Source records
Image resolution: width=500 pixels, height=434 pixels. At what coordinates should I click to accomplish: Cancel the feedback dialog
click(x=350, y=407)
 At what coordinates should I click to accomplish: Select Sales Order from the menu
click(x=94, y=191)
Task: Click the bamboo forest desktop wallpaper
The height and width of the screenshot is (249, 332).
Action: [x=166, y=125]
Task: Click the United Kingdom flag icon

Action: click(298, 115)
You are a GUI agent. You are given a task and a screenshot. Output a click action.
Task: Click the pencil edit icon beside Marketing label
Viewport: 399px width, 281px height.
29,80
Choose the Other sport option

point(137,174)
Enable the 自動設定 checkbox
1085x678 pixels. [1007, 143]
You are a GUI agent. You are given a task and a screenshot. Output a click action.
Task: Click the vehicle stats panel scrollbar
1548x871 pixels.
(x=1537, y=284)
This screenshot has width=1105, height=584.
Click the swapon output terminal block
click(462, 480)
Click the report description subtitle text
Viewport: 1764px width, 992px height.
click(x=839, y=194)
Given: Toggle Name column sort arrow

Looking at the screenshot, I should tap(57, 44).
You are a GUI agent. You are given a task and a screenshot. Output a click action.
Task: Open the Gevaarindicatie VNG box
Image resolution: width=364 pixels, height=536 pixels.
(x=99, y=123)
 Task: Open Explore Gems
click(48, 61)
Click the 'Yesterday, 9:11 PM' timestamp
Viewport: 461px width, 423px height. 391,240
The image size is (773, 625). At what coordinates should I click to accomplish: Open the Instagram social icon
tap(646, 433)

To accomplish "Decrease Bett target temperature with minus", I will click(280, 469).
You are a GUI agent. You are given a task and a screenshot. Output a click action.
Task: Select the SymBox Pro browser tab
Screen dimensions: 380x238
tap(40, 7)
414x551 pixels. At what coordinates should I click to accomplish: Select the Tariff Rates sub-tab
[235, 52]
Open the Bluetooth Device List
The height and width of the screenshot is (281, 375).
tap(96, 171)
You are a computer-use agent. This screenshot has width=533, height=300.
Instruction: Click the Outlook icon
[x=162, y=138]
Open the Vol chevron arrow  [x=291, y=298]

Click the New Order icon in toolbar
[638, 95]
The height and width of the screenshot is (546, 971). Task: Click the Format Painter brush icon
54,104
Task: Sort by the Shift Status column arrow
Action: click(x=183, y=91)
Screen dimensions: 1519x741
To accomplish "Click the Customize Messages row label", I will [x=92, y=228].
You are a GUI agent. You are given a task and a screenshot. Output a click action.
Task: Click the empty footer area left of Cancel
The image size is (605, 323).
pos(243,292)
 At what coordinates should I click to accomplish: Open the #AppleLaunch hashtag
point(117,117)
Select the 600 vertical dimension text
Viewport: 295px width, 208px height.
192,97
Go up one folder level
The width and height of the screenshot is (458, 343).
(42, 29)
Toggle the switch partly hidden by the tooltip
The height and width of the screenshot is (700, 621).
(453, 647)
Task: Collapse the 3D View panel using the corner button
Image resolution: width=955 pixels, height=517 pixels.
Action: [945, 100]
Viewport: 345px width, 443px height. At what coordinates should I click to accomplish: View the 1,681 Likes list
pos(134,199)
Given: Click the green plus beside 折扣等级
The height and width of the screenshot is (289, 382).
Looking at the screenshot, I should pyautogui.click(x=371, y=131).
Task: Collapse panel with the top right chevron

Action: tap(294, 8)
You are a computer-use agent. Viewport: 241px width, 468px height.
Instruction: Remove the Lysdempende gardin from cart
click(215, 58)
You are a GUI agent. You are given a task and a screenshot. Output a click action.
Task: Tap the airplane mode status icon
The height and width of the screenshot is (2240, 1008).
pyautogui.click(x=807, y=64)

TASK BRIEF → Looking at the records above, work out how many lines hold "will" and write only that number.

RESPONSE TO THIS TASK → 2